§ **Document passage**:
=-=-=-=-=
Re: [PATCH v4 2/4] Bluetooth: Rework le_scan_restart for hci_sync

[Date Prev][Date Next][Thread Prev][Thread Next][Date Index][Thread Index]

 



Hi Thorsten, hi everyone,

I confirm the regression is reproducible in my environment also on
latest tagged mainline (6.4.0-rc6).

Cheers,
Jan

On Thu, 15 Jun 2023 at 14:47, Linux regression tracking #adding
(Thorsten Leemhuis) <regressions@xxxxxxxxxxxxx> wrote:
>
> [TLDR: I'm adding this report to the list of tracked Linux kernel
> regressions; the text you find below is based on a few templates
> paragraphs you might have encountered already in similar form.
> See link in footer if these mails annoy you.]
>
> On 15.06.23 14:06, Stefan Agner wrote:
> > Hi Brian, hi all,
> >
> > We experienced quite some Bluetooth issues after moving from Linux 5.15
> > to 6.1 on Home Assistant OS, especially on Intel NUC type systems (which
> > is a popular choice in our community, so it might just be that). When
> > continuously scanning/listening for BLE packets, the packet flow
> > suddenly ends. Depending on which and how many devices (possibly also
> > other factors) within minutes or hours.
> >
> > Jan (in cc) was able to bisect the issue, and was able to pinpoint the
> > problem to this change.
=-=-=-=-=
§ **Collected material**:

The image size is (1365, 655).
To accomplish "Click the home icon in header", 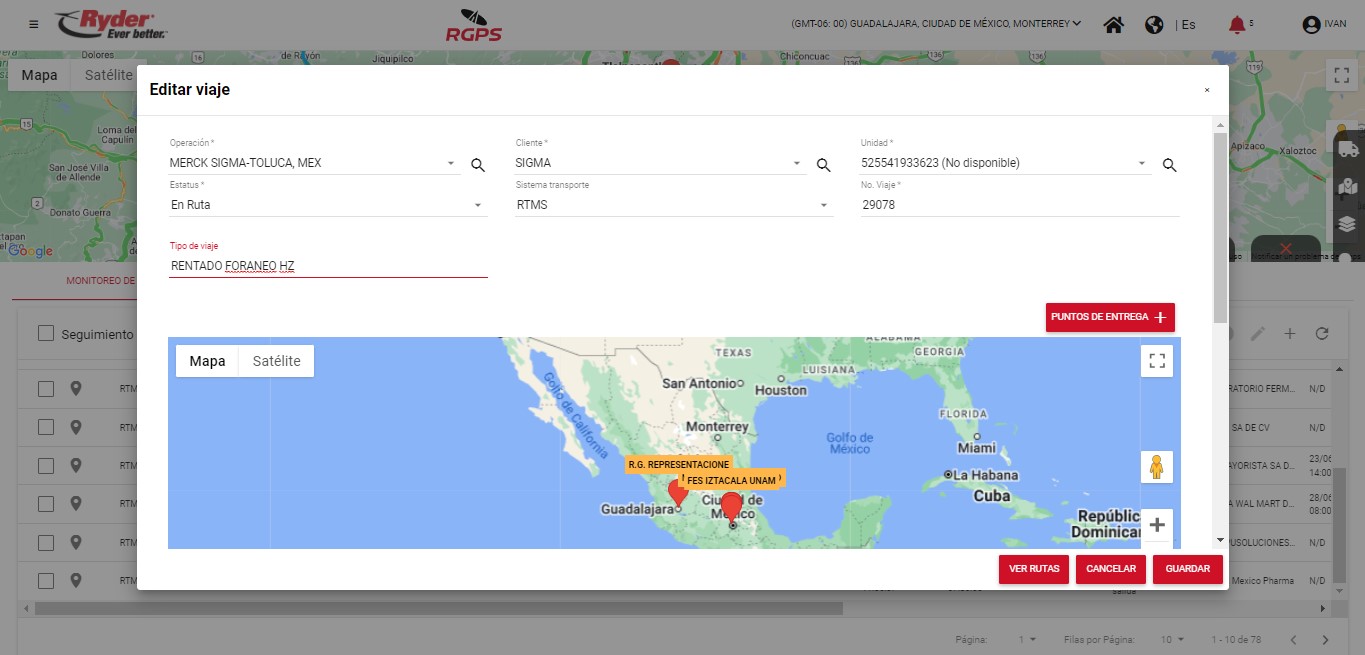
=-=-=-=-=
§ **Work instructions**:
Copy the Bluetooth regression thread, starting at "I confirm the" and ending at "in similar form.", but swap "mainline" for "upstream".

§ **Solution to this problem**:
I confirm the regression is reproducible in my environment also on
latest tagged upstream (6.4.0-rc6).

Cheers,
Jan

On Thu, 15 Jun 2023 at 14:47, Linux regression tracking #adding
(Thorsten Leemhuis) <regressions@xxxxxxxxxxxxx> wrote:
>
> [TLDR: I'm adding this report to the list of tracked Linux kernel
> regressions; the text you find below is based on a few templates
> paragraphs you might have encountered already in similar form.